• _Problem description_
If a line in the records below contains the word "name", copy it out.
(Dataset records begins)
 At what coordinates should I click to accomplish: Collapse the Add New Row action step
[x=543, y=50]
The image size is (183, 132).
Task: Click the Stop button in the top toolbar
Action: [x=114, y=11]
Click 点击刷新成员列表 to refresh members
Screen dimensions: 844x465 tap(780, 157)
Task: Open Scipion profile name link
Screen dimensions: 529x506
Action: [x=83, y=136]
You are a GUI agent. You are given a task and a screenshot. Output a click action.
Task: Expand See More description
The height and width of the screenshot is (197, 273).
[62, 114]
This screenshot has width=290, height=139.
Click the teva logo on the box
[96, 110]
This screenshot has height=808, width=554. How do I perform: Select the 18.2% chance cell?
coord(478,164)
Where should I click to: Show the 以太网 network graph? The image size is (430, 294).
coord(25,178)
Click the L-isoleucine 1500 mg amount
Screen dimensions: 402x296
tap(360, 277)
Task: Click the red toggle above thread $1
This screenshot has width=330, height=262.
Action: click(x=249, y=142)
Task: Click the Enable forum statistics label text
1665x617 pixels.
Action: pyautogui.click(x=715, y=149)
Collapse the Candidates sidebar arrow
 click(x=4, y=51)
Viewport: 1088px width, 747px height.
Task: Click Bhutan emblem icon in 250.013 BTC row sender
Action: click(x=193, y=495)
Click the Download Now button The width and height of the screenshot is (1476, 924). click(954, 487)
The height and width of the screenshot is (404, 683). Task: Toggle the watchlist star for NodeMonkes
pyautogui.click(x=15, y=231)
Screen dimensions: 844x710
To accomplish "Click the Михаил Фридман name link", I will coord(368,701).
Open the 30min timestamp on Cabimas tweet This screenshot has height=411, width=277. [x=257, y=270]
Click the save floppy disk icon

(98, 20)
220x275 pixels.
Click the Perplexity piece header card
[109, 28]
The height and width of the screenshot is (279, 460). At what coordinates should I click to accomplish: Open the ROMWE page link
(Dataset records ends)
• _Task output_
Task: Open Scipion profile name link
To accomplish "Click the Михаил Фридман name link", I will coord(368,701).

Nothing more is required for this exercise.